OBJECTIVE: To examine outcomes of singleton pregnancies conceived without assisted reproductive technology (non-ART) compared with singletons conceived with ART by elective single-embryo transfer (eSET), nonelective single-embryo transfer (non-eSET), and double-embryo transfer with the establishment of 1 (DET -1) or ≥2 (DET ≥2) early fetal heartbeats. DESIGN: Retrospective cohort using linked ART surveillance data and vital records from Florida, Massachusetts, Michigan, and Connecticut. SETTING: Not applicable. PATIENT(S): Singleton live-born infants. INTERVENTION(S): None. MAIN OUTCOME MEASURE(S): Preterm birth (PTB <37 weeks), very preterm birth (VPTB <32 weeks), small for gestational age birth weight (<10th percentile), low birth weight (LBW <2,500 g), very low birth weight (VLBW <1,500 g), 5-minute Apgar score <7, and neonatal intensive care unit (NICU) admission. RESULT(S): After controlling for maternal characteristics and employing a weighted propensity score approach, we found that singletons conceived after eSET were less likely to have a 5-minute Apgar <7 (adjusted odds ratio [aOR] 0.33; 95% CI, 0.15-0.69) compared with non-ART singletons.
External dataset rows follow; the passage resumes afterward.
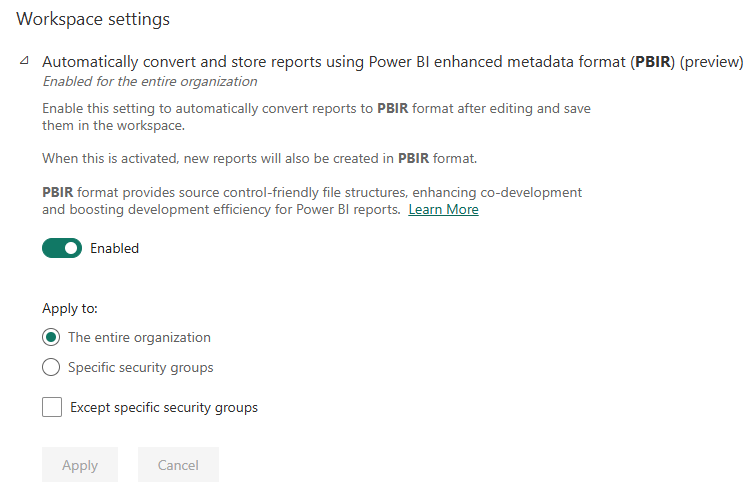
Task: Collapse the PBIR setting disclosure triangle
Action: (24, 62)
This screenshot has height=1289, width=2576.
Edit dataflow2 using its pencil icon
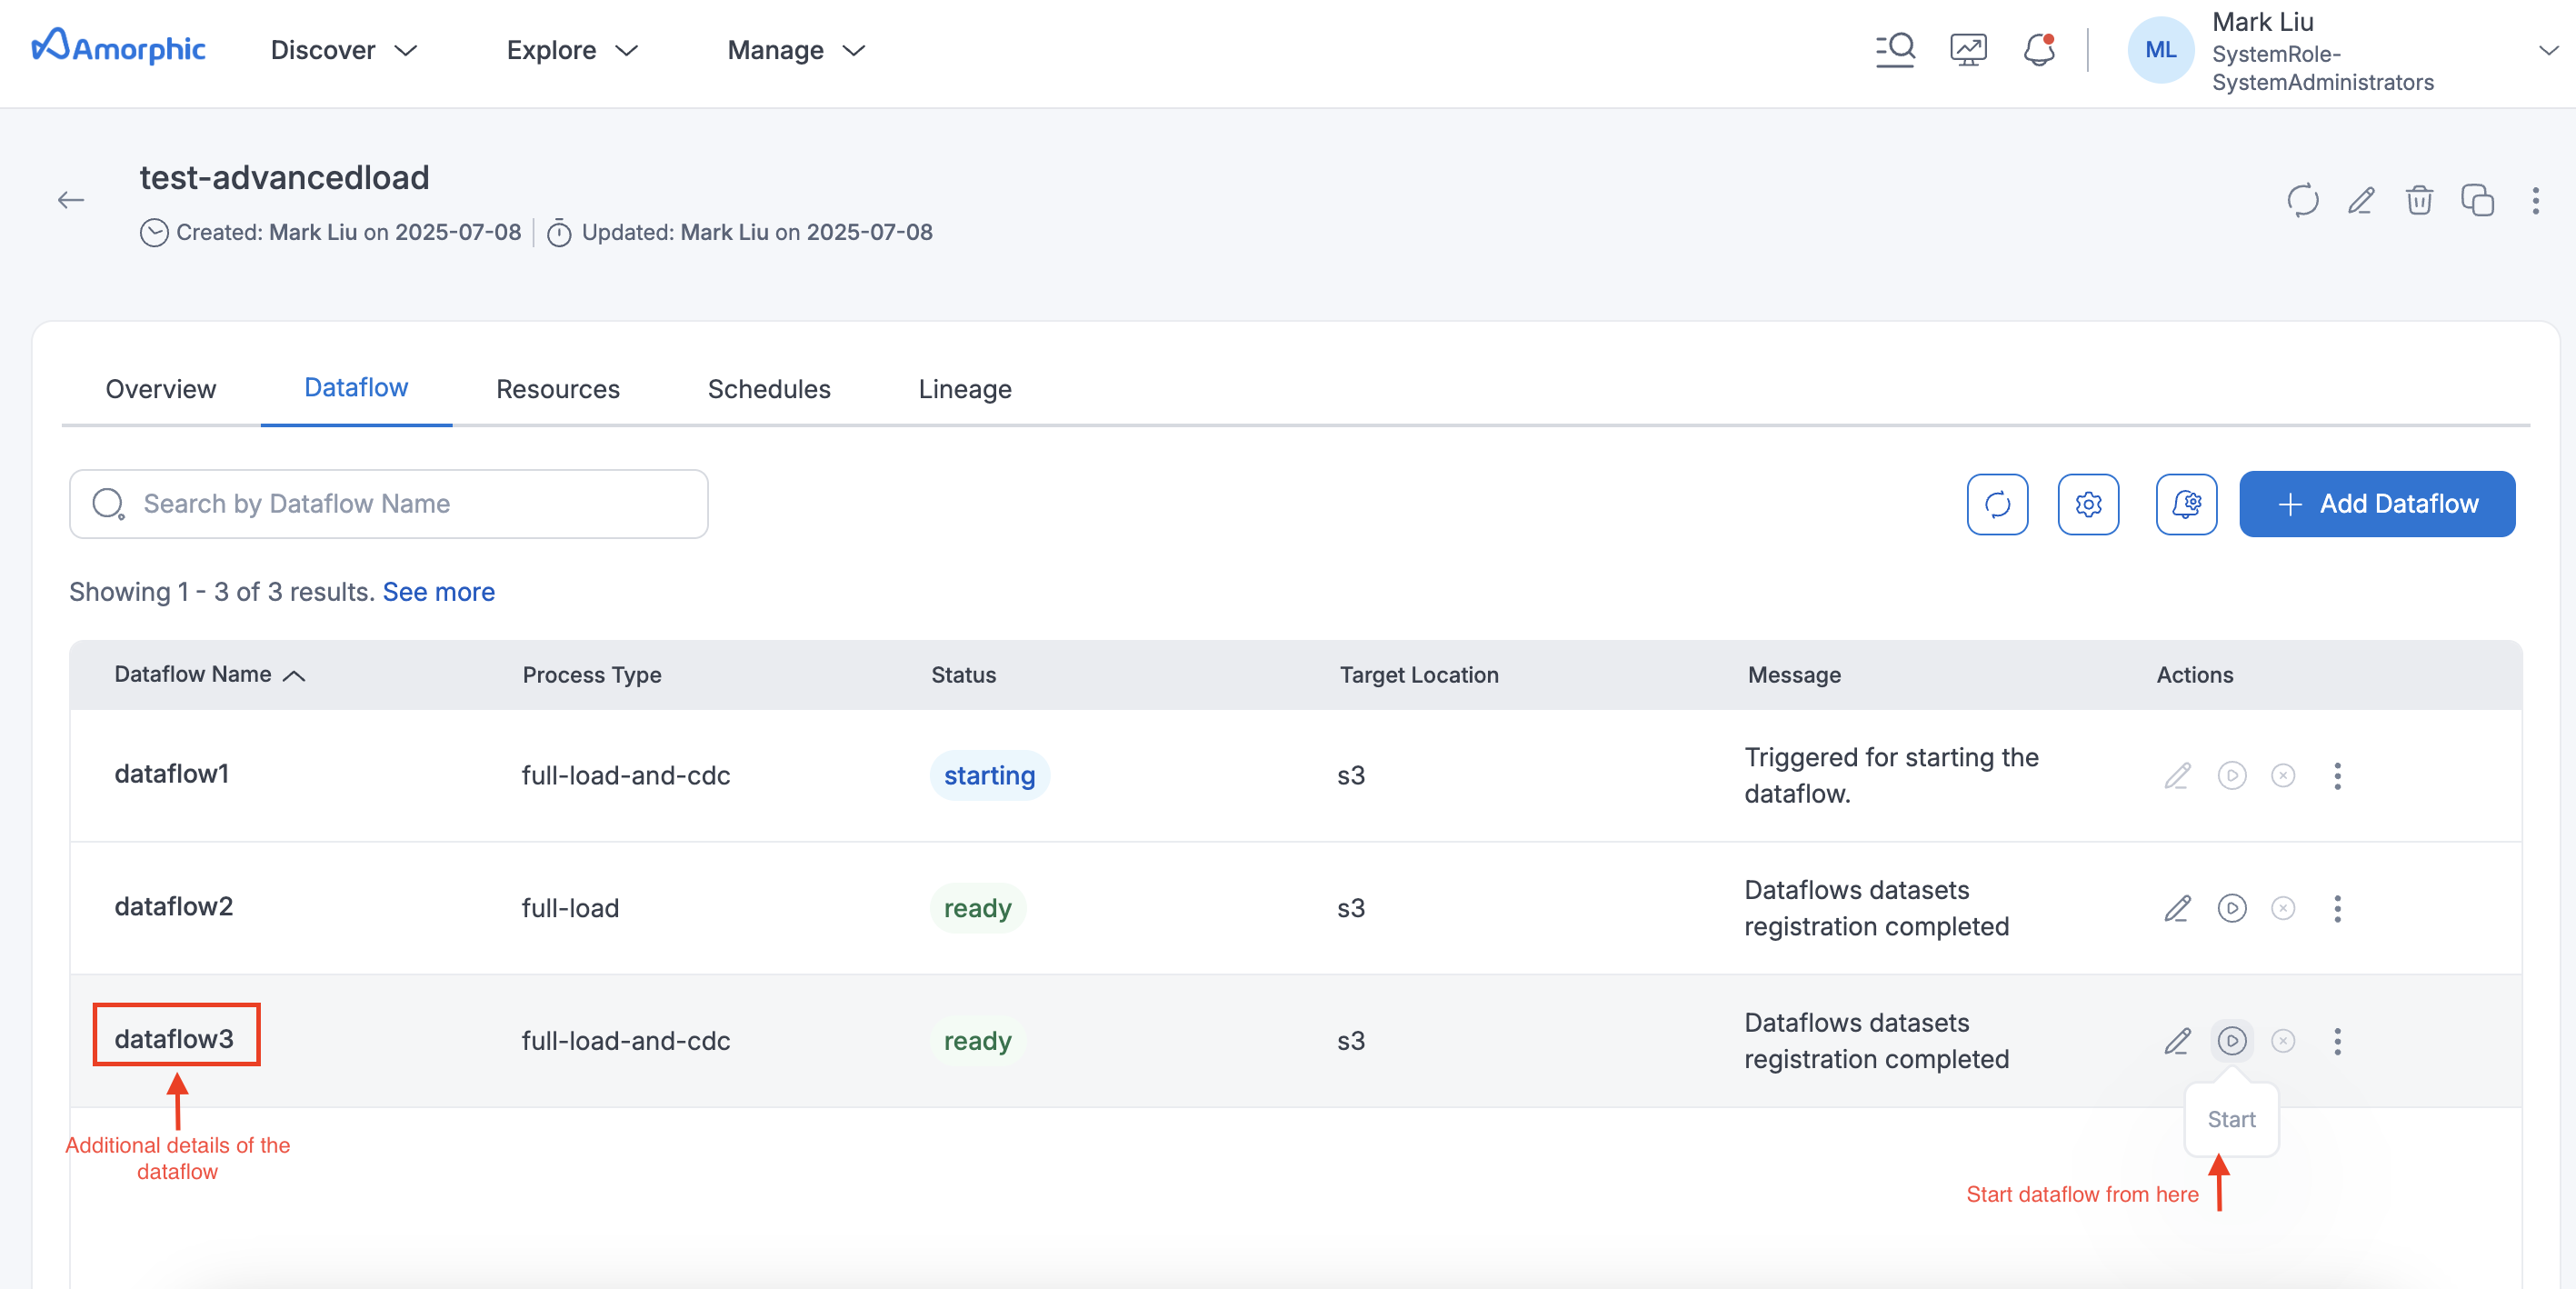(2177, 908)
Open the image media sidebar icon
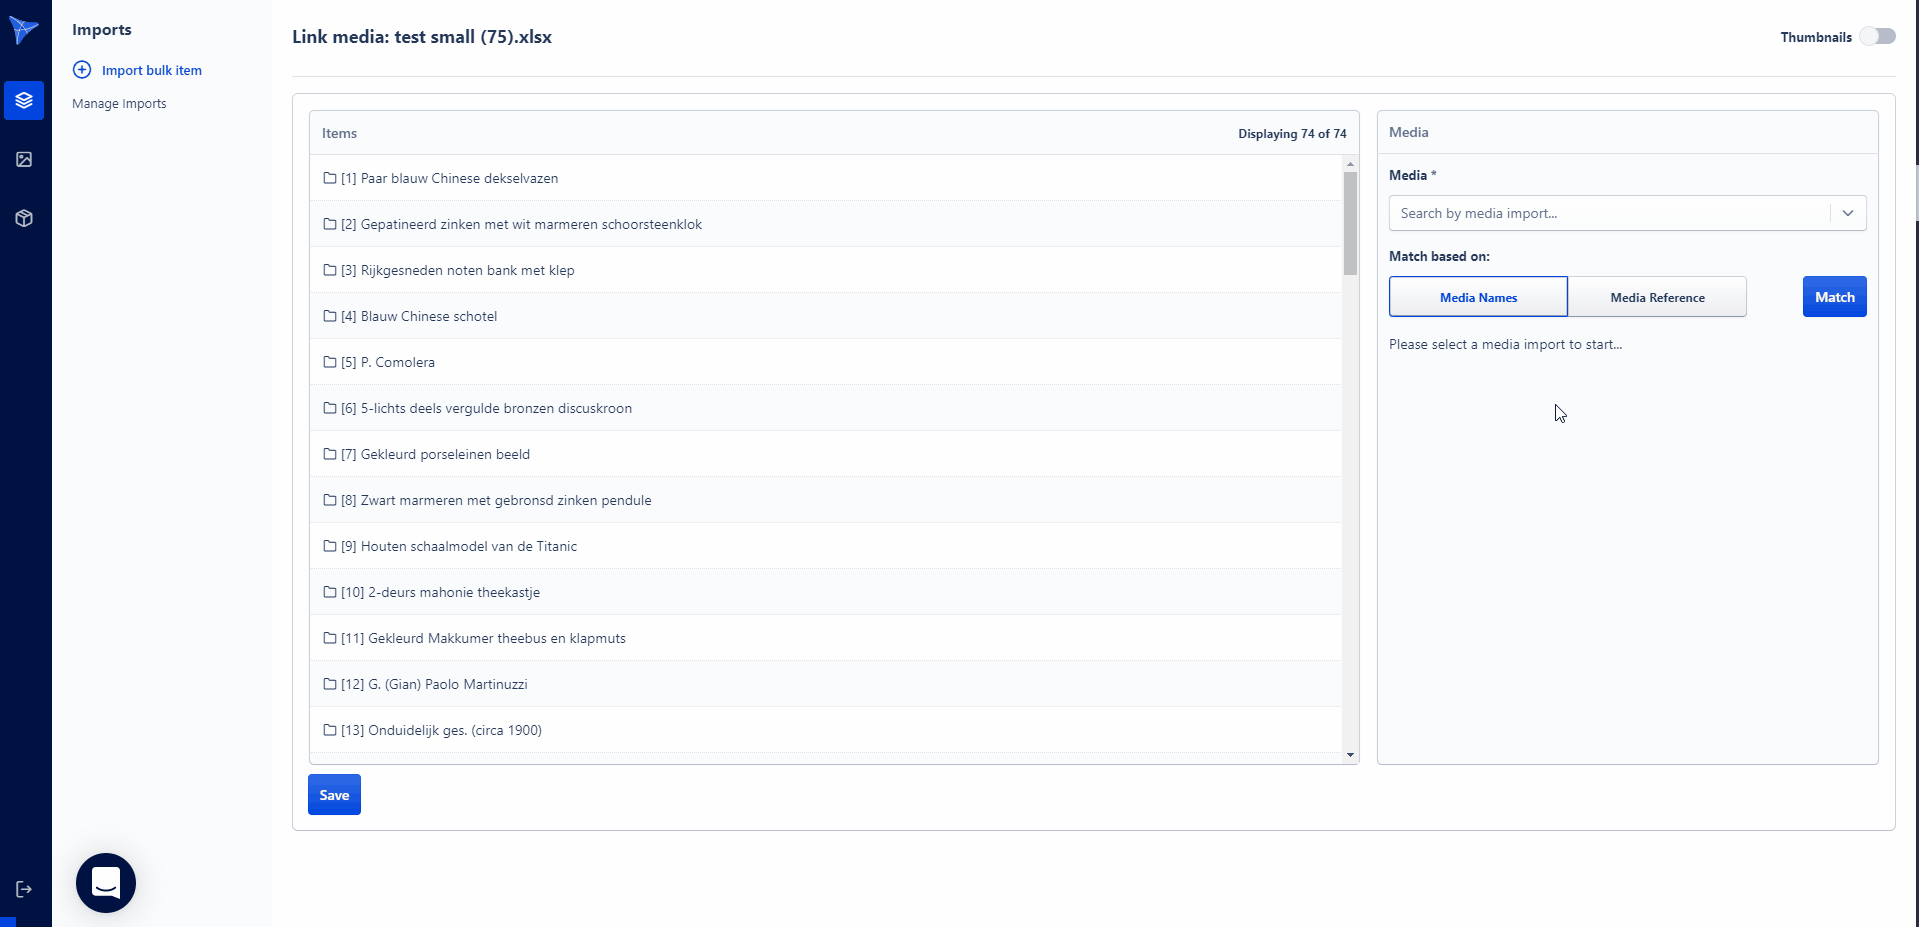 [x=24, y=160]
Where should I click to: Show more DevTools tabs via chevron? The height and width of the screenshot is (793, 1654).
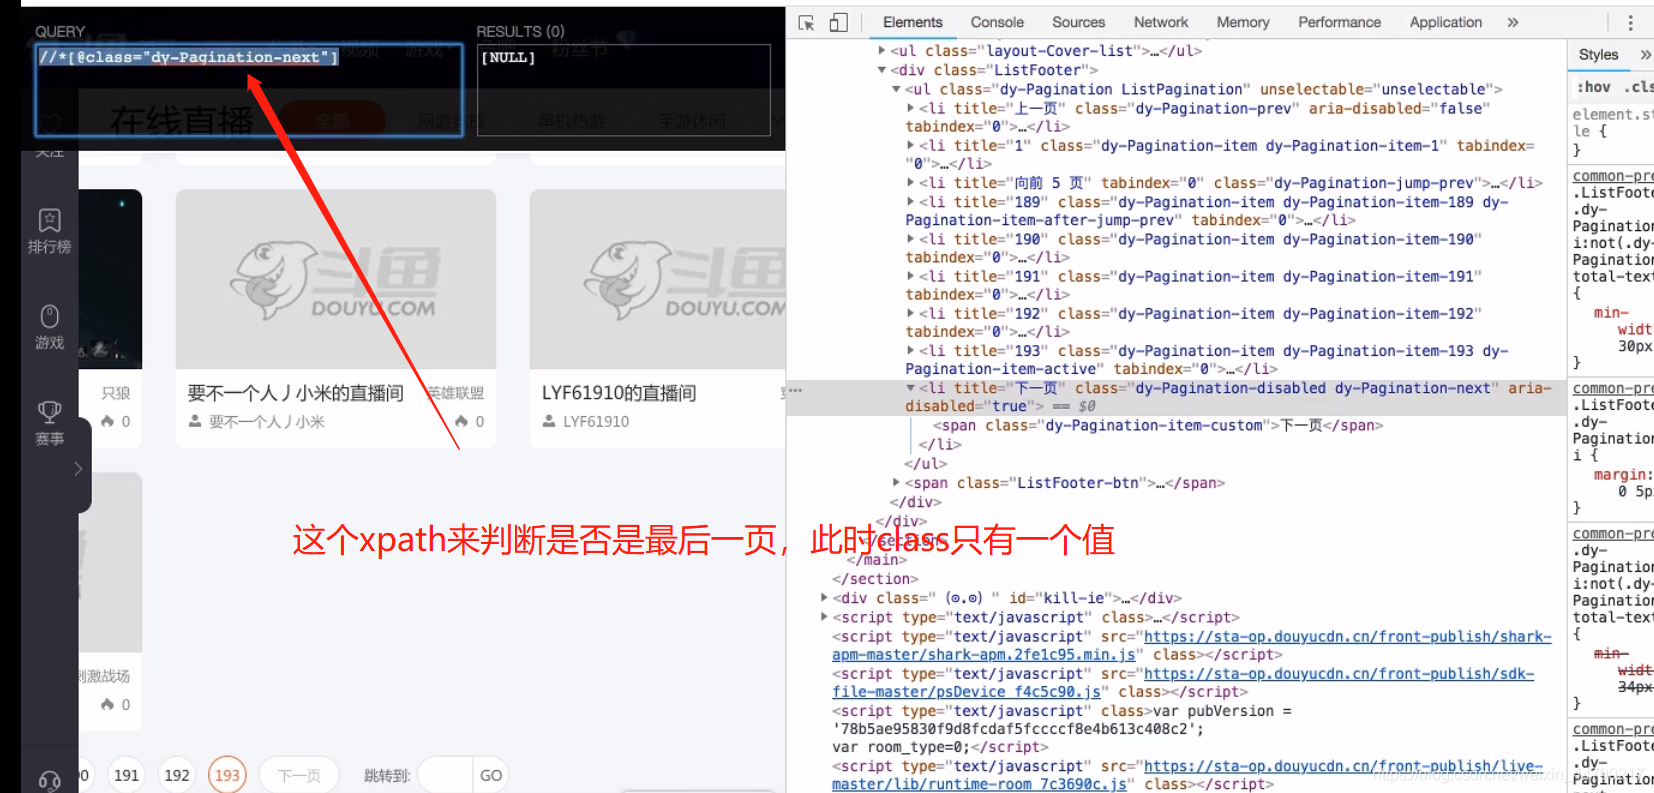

There were no differences among outcomes between non-ART and non-eSET infants. We found that PTB, VPTB, LBW, and VLBW were more likely among DET -1 and DET ≥2 compared with non-ART infants, with the odds being higher for DET ≥2 (PTB aOR 1.58; 95% CI, 1.09-2.29; VPTB aOR 2.46; 95% CI, 1.20-5.04; LBW aOR 2.17; 95% CI, 1.24-3.79; VLBW aOR 3.67; 95% CI, 1.38-9.77). CONCLUSION(S): Compared with non-ART singletons, singletons born after eSET and non-eSET did not have increased risks whereas DET -1 and DET ≥2 singletons were more likely to have adverse perinatal outcomes.